Peter Beyer, a member of Chancellor Angela Merkel's conservative Christian Democrats, said Biden would offer a more collaborative tone than U.S. President Donald Trump who has called Germany's trade and spending policies "very bad".
Trump trails Biden in polls ahead of the Nov. 3 vote.
"A big sigh of relief would go around the planet if Joe Biden wins," Beyer told Reuters.
"Would it help? I don't think so because (from) what we've heard from Joe Biden ... we will see that many of the existing transatlantic topics will remain, such as Nord Stream 2, energy security, economic issues," he added.
Trump has attacked Berlin for supporting the Nord Stream 2 gas pipeline spanning the Baltic Sea, accusing Germany of being a "captive" of Russia due to reliance on its energy.
"We would be well advised to expect a president Joe Biden to be much more collaborative, he would be much friendlier in tone, but many of the issues will remain on the table, some would be much easier to address, others would be tough," Beyer said.
"One of his top priorities would be healing the wounds of his own country.

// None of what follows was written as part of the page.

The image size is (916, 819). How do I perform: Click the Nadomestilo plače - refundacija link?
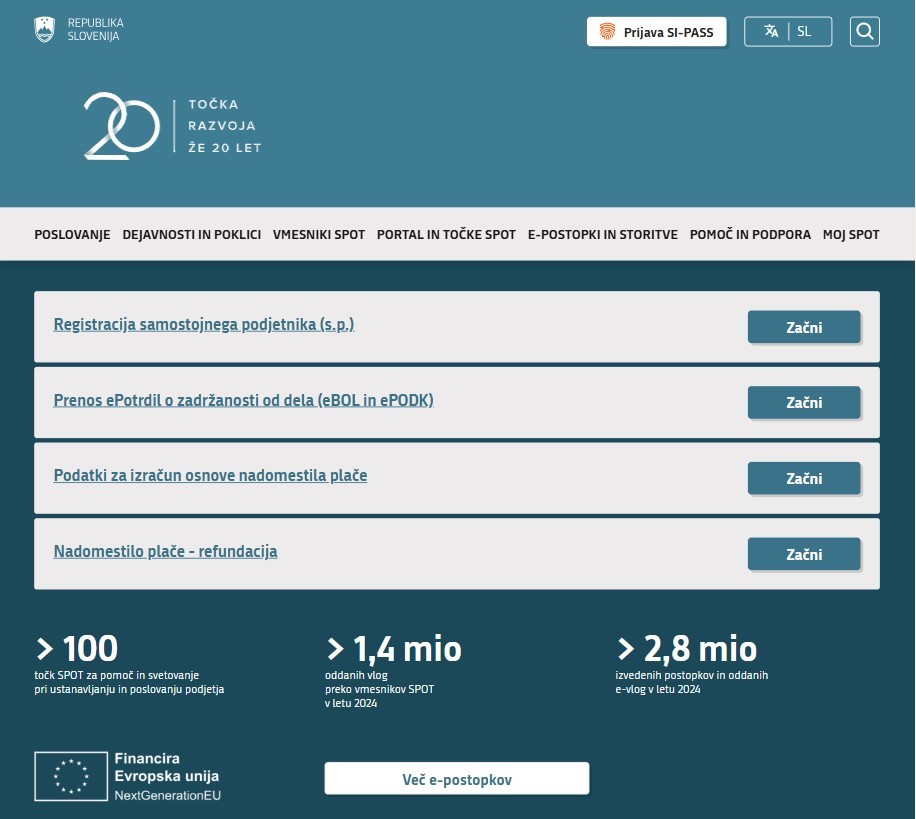pyautogui.click(x=165, y=551)
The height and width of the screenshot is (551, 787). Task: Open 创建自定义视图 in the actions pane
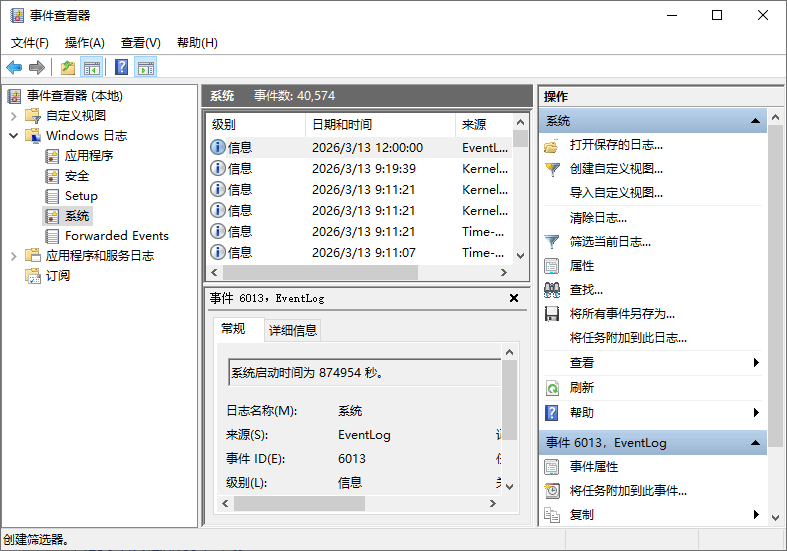(615, 168)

There's a lot to do."
Trump has also accused Germany of taking advantage of the United States while not meeting financial obligations to NATO, the military organization he once called obsolete to the chagrin of shocked allies.
Defence Minister Annegret Kramp-Karrenbauer said Germany was looking forward to more clarity in U.S. foreign policy.
"We are not in favour of a disruptive political style," Kramp-Karrenbauer, another close ally of Merkel, said on Friday according to a pre-distributed text of her speech.
The U.S. military in July unveiled plans to withdraw about 12,000 troops from Germany.